Dislocated blood vessels simulating pseudogrowth. Small choroidal naevus complicated by choroidal neovascularisation, treated with laser photocoagulation, which has resulted in traction of the retinal vein towards the tumour, mimicking tumour progression. Standard colour photography (a, d), ICG (b, e), and fluorescein (c, f) angiography, before (a–c) and after (d–f) laser therapy. Panoret fundus picture of a dome-shaped choroidal melanoma with secondary retinal detachment at presentation, with the patient lying down (g) and seated upright (h). Both pictures were taken on the same day. Shifting of the serous retinal detachment has moved the retinal vein closer to the superior tumour border (white arrows).

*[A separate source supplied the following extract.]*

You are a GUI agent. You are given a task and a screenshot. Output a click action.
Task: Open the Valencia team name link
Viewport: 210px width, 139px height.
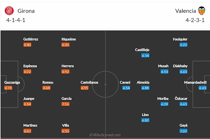click(x=186, y=11)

5. The basal diameter of a regressing tumour can increase

A choroidal melanoma is sandwiched between Bruch’s membrane and the sclera, both of which are pushed away from each other as tumour growth occurs. Bruch’s membrane therefore bulges inwards and, to a lesser extent, the sclera bulges slightly outwards. After radiotherapy, tumour regression eases the pressure off Bruch’s membrane and the sclera, both of which resume their original, flatter shape. This flattening has the effect of increasing the basal diameter of regressing tumour, giving a false impression of growth (Figure 5).

Figure 5
figure 5

Regressing tumour, increasing basal diameter. Dome-shaped choroidal melanoma, before (a) and two years after (b) proton therapy (Panoret camera). While the tumour thickness has decreased from 5.8 mm (c) to 2.0 mm (d) on B-scan ultrasonography, the apparent tumour diameter has increased by at least one disc diameter (compare white rulers), because of inward flattening of the underlying sclera.

Conclusions

The development of digital and confocal scanning laser technology has provided many benefits, which include wide angle photography, increased contrast, non-contact imaging, non-mydriatic fundus photography, and simultaneous angiography. However, there are many pitfalls. Grey tumours may appear green, and orange tumours may look brown or white. False colour can result in serious misdiagnosis so that the wrong treatment is administered. Apparent tumour extent can vary considerably according to whether photographs are taken with trans-pupillary or trans-scleral illumination. Misleading impressions of tumour growth can arise because reference points move or because Bruch’s membrane and sclera flatten with tumour regression. Clinicians should be aware of the limitations of fundus cameras when using colour photography to diagnose and monitor choroidal tumours.